# Rifle Suggestions..



## Frisco (Apr 11, 2008)

So I decided to buy a rifle for my 18 birthday as I have never owned one. I was looking for something bolt action, maybe in .30/.06.

But like I said I have little experience with rifles (.22 and a M1 Garand are the only ones I've ever shot..)  Maybe you guys can give me an idea of something I can get used.. around 600$ if possible. or anybody who lives in Middle Tennessee can give me a good place to get one.. :) thanks for the help.

EDIT TO ADD: maybe a Remington 700?


----------



## Hard H2O (Apr 11, 2008)

What do you want to do with it?

I would suggest for a first rifle some form of .22. A 10-22 or Marlin Semi Auto.

Cheap practice, low recoil, ammo available anywhere.


----------



## Frisco (Apr 11, 2008)

I wanna put a scope on it and do some target shooting.. but I want one that I can take deer hunting when fall comes around too..


----------



## GET_SOME (Apr 14, 2008)

I would say a Remington 700, you can get that in .270 which is good enough to shoot a deer, but is cheaper so you can target shoot.  In addition a Remington is very reliable and not super expensive, I'm not sure on an exact price though.


----------



## RackMaster (Apr 14, 2008)

C/Maj. Francisco said:


> I wanna put a scope on it and do some target shooting.. but I want one that I can take deer hunting when fall comes around too..

§ **RECORDED INFORMATION**:

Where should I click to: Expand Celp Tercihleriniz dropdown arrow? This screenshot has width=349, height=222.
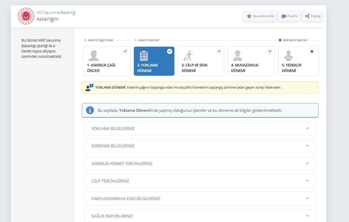click(307, 181)
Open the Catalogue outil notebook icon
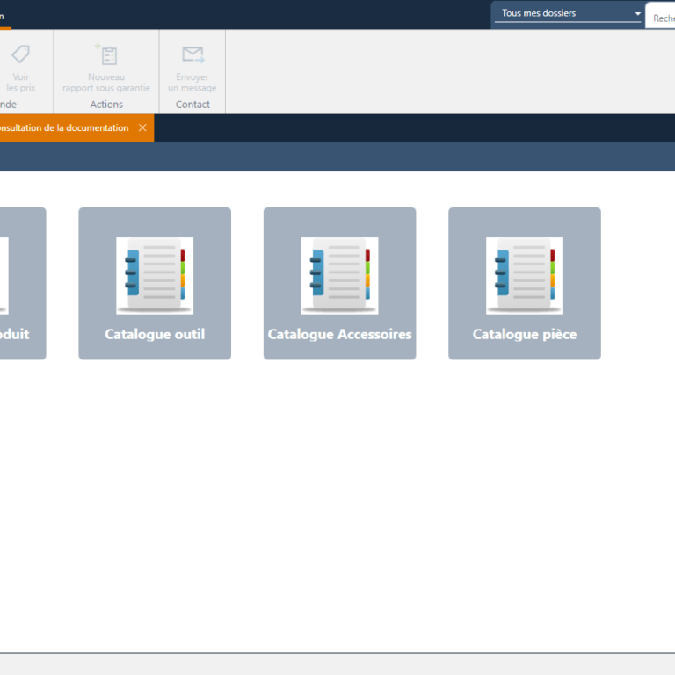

§ **PROBLEM DETAILS**:
In the rifle suggestions thread, roughly how much does Frisco hope to spend on a used rifle?

§ **EXPECTED ANSWER**:
Around $600.